Fleet News

Spending cuts a false economy, says IAM report

The spectacular reductions in deaths on Britain’s roads in recent years, and the cost-benefit of this reduction, is the centrepiece of the IAM’s (Institute of Advanced Motorists) new report 'Deaths and Injuries on Britain’s roads'.

Success driving down casualties has moved the UK to number one in the world road-safety league table of safest roads in 2009, from 6th in 2007 and 4th in 2008. Within the European Union, the UK has half the road death rates of Austria, Belgium, Portugal and Luxembourg.

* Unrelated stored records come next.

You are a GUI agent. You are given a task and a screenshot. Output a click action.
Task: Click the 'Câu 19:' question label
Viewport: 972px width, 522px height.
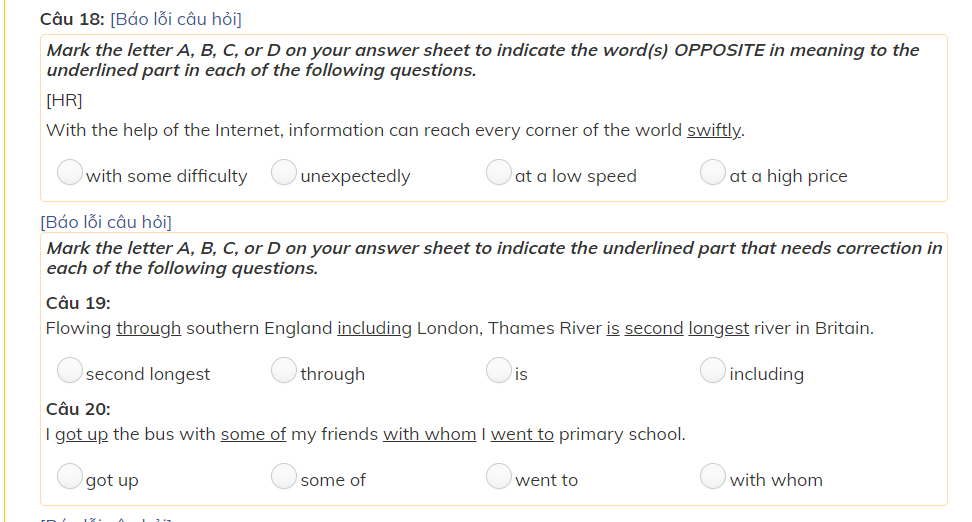point(78,303)
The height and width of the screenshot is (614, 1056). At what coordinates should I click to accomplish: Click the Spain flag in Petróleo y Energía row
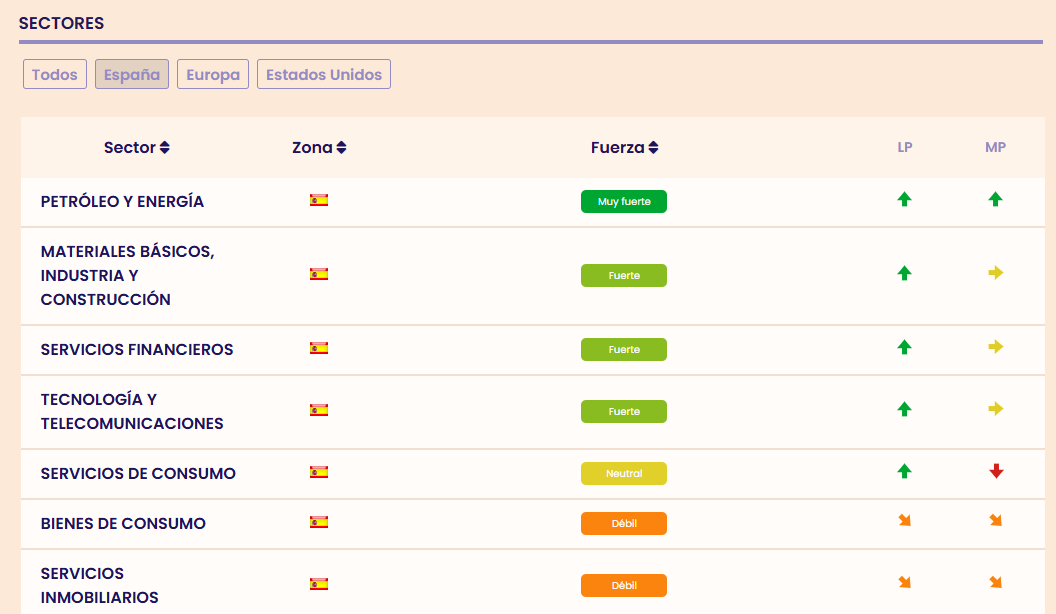pyautogui.click(x=319, y=200)

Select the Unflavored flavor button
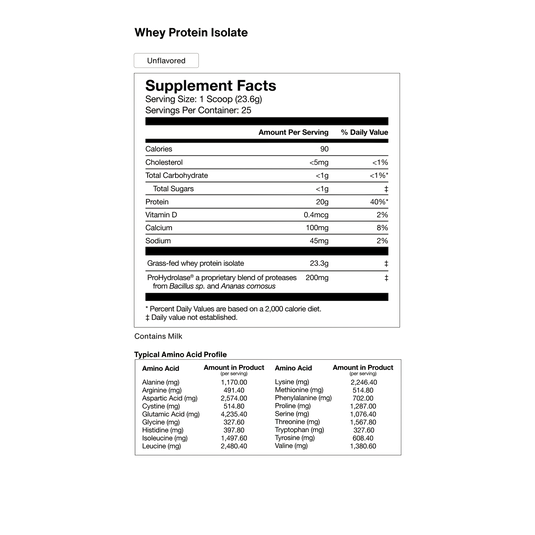click(x=166, y=60)
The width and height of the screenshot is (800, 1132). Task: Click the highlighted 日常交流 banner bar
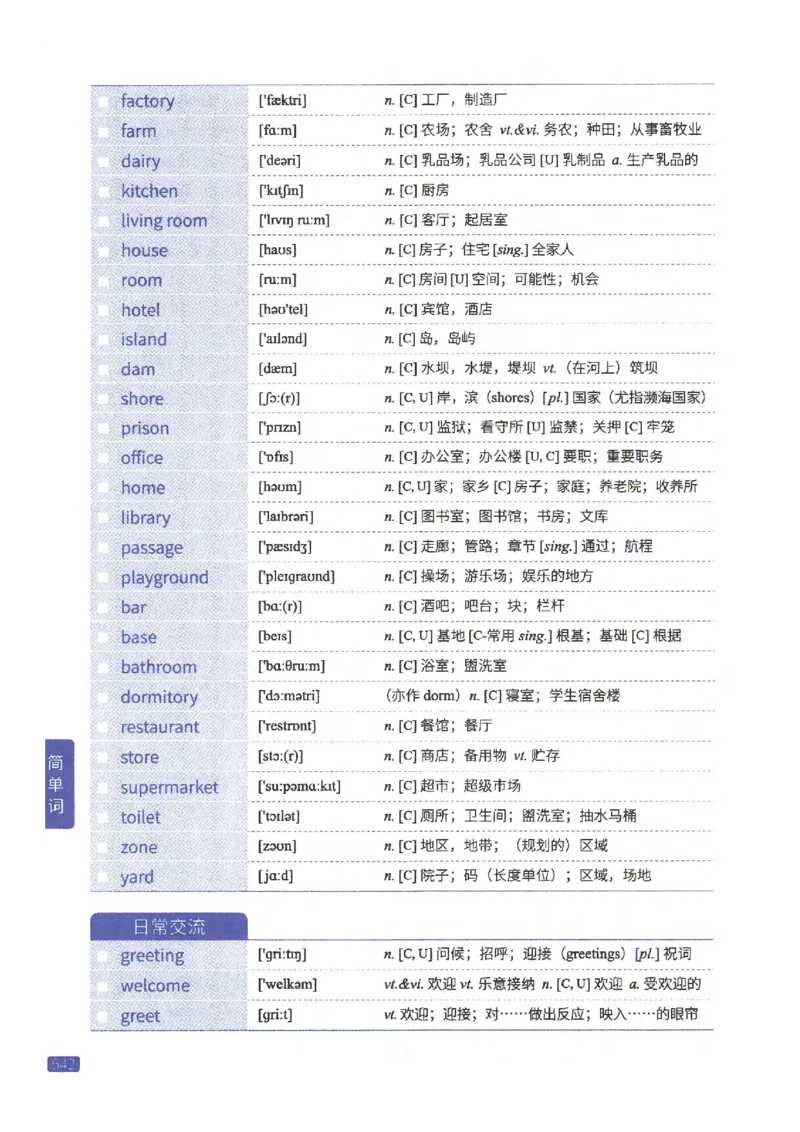[170, 926]
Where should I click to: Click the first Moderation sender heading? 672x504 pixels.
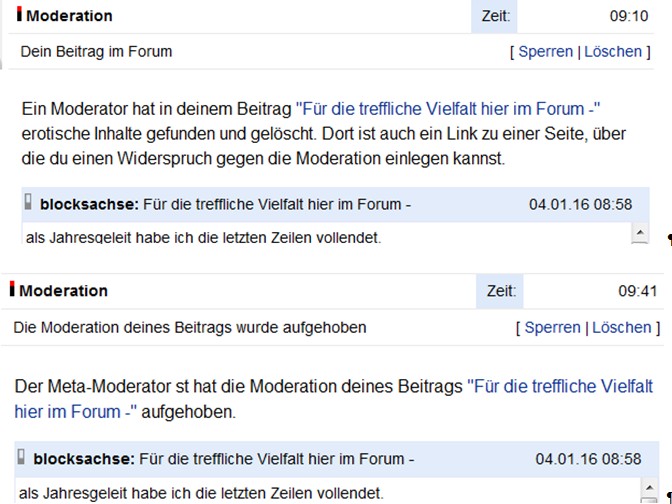click(69, 16)
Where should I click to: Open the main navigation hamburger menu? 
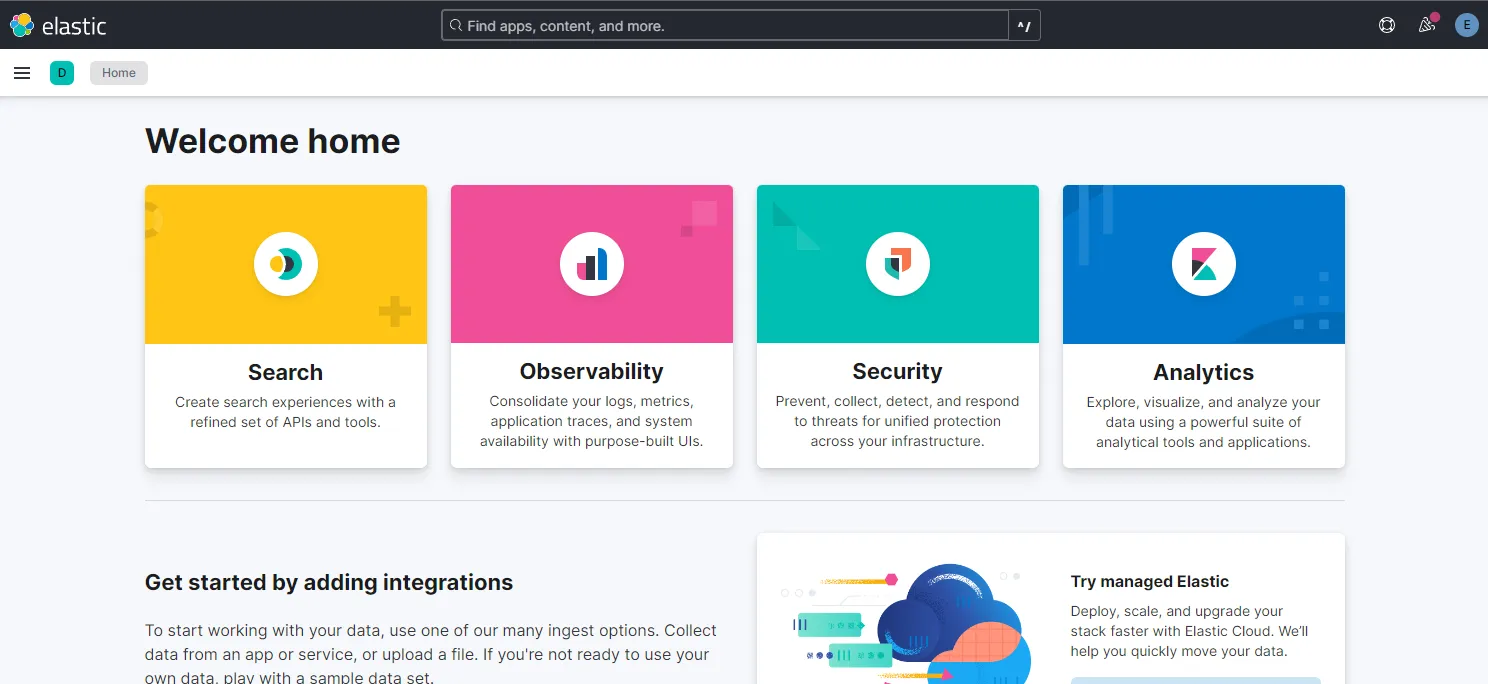click(22, 72)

With each fatal accident on our roads costing the UK economy £1.79 million in lost output, health care, pain and suffering, every life saved is a direct benefit to society and reduces the number of families who will suffer personal grief from the loss of a loved one for years after the event.

“Meeting our casualty reduction targets has meant that deaths on Britain’s roads have halved over the past 20 years with 31,000 deaths avoided and savings to the economy of around £50 billion,” said Neil Greig, IAM director of policy and research. “The IAM calculates that achieving similar targets for road deaths by 2020 would save society 2,500 lives and the economy over £4 billion.”

“These staggering figures prove conclusively that investing in saving lives on the roads saves the country money, so funding being taken away from this area is a false economy. The important task now is to compensate for these cuts. Public bodies have more freedom than ever on where to spend their resources and we urge them to focus on the benefits to all road users and to the economy of investing in road safety education and awareness, training for younger drivers and riders, and targeted safety improvements to roads.”

In 2008 and 2009, deaths fell by 724, down to 2,222, and Britain’s roads have never been safer, particularly compared with the bad years in the ‘60s and ‘70s when the death toll was between 6,000 and 8,000 annually. Since 1970, road traffic has increased by a factor of two and a half, but road deaths have fallen by more than two-thirds.

Car occupant and motorcyclist deaths each fell by 16 per cent in 2009, 13 per cent fewer pedestrians of all ages were killed, and best of all there was a massive one-third reduction in deaths of children and young people under 16.

Rural roads are still the most dangerous, accounting for two-thirds of fatal and serious casualties. Despite this, they have also shown the biggest decrease in deaths over the last ten years, with a 40 per cent reduction. Changes to the driving test to include rural roads as a mandatory part of the training, would do much to help this trend continue. Motorways are actually the safest roads, being accountable for only 132 deaths in 2009, even though they have the highest speed limits and large traffic flows.
Despite falling casualty rates, young drivers are still the most at-risk category. Mr Greig continued: “With changes to the theory and practical parts of the driving test underway, and an ever-increasing focus on the risks faced by younger drivers, we hope that this number will continue to fall.”